Blog Post

How Energy Efficiency Features are Reflected in Home Prices

In a recent analysis of real estate data from Portland, OR; Austin, TX; and the Research Triangle region of North Carolina, we find, with colleague Todd Gerarden, that local “green” certifications appear to have a larger impact on sales prices for homes than the national Energy Star certification. We also find that Energy Star certification only affects sales prices of homes built between 1995 and 2006 but not newer homes.

Twenty two percent of US carbon dioxide emissions can be attributed to residential buildings, and investments in the energy efficiency of these homes can help reduce both energy bills for homeowners and emissions. But the uncertainty over whether investments in energy efficiency can be recouped upon the sale of a home can lead to underinvestment—buyers may not have full information or understanding of a home’s energy efficient features and sellers may not be able to reliably or accurately advertise those features in the marketplace.

The federal government’s Energy Star program has helped to address this information gap by certifying new homes that are 15 percent more energy efficient than other new homes on the market. And the US Green Building Council oversees the more rigorous LEED (Leadership in Energy & Environmental Design) certification program. Many local certification programs exist around the country as well. But how do these certifications affect home prices?

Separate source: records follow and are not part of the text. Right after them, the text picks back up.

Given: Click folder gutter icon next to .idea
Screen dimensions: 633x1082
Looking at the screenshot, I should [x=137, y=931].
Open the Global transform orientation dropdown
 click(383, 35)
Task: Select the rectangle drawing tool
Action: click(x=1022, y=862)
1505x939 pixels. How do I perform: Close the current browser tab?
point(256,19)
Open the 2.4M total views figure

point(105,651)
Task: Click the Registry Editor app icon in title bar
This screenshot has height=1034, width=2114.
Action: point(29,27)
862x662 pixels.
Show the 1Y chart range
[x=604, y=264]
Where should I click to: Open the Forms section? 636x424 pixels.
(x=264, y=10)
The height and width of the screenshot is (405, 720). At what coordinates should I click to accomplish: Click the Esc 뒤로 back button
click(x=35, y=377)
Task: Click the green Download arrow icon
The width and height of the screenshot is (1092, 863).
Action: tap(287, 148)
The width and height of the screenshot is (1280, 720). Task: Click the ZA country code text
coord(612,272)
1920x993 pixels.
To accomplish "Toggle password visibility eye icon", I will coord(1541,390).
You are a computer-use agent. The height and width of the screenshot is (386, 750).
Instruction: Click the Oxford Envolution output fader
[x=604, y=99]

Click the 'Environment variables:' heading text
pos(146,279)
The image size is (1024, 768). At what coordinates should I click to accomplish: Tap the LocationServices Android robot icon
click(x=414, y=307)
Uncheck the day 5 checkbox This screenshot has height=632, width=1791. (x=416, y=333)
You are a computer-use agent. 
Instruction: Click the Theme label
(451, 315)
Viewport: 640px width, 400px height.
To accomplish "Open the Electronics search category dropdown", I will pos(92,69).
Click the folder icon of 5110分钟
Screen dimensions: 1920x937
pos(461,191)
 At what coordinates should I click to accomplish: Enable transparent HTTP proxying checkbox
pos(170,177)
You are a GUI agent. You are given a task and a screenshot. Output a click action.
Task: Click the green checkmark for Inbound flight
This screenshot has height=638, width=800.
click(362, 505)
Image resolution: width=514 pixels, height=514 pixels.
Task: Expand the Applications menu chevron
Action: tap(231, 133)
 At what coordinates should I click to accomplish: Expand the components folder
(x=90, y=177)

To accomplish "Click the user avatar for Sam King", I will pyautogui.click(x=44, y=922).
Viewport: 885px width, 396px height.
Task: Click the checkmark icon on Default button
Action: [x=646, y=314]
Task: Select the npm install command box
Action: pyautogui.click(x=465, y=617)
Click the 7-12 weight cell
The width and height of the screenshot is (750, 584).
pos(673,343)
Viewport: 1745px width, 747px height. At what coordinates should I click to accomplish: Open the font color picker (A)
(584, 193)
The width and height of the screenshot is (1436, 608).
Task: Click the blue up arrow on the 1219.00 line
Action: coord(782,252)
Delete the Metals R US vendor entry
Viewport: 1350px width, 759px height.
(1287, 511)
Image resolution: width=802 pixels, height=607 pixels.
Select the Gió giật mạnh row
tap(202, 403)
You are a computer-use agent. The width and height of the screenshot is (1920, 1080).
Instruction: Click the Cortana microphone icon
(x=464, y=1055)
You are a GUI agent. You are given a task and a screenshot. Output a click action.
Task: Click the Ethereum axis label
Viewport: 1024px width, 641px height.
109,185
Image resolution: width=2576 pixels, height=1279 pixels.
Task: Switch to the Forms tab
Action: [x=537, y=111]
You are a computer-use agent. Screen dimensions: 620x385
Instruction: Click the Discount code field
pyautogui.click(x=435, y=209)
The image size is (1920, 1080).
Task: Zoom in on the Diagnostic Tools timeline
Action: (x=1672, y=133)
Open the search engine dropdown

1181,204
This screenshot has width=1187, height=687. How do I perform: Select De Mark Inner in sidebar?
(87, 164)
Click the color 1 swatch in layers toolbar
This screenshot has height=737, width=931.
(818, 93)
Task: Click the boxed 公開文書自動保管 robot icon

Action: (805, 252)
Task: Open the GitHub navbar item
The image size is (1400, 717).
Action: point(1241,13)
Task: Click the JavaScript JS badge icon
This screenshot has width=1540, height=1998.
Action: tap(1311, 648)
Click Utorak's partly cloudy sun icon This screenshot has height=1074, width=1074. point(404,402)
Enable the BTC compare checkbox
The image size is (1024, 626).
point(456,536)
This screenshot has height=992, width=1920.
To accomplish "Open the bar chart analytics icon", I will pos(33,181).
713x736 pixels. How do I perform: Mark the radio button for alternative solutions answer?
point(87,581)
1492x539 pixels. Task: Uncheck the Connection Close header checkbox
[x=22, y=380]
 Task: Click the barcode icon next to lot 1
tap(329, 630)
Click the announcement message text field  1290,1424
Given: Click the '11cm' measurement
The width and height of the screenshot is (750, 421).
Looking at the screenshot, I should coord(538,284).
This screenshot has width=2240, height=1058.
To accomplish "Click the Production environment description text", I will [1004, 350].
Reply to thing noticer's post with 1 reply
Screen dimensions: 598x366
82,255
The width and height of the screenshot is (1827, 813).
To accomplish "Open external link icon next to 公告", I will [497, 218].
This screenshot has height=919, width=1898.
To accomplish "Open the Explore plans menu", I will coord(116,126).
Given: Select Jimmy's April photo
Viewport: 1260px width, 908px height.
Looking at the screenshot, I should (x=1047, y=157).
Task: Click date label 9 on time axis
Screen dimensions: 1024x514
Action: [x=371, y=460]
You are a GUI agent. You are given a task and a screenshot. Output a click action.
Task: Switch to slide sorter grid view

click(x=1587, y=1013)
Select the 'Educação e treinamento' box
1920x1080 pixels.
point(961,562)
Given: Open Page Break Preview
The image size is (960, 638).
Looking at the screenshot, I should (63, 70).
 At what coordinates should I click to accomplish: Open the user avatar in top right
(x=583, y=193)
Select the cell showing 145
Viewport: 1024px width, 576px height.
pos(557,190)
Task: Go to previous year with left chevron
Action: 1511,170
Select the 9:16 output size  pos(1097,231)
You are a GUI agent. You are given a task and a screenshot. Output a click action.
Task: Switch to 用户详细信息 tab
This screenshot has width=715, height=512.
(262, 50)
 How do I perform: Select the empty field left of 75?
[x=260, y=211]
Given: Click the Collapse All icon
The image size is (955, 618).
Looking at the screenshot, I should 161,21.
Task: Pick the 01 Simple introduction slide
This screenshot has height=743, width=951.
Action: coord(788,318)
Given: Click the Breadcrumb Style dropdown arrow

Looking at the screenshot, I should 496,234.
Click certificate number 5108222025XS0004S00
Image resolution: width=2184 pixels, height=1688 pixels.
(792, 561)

In a new RFF discussion paper, we assess the impact of Energy Star and two local "green" certifications on home sales prices. Using data from real estate multiple listing services in three independent housing markets, we find that the local certifications appear to have larger effects on sales prices than Energy Star, for newer homes as well as older ones.  The local certifications encompass green attributes beyond energy efficiency, including considerations for landscaping, building materials and water efficiency, among others. However, which of these different factors is most important is still a question. We also find that Energy Star certification only affects the sales prices of older homes, not new ones. We hypothesize that the reason for this finding is the improved energy efficiency of new homes, even uncertified ones.

Certification provides an information signal to the marketplace and can be a valuable way for homebuyers to learn about the energy efficiency and other “green” attributes of houses. However, it is an open question how homebuyers interpret these certifications and which of the attributes beyond energy efficiency that are included in local green certification schemes are of most value.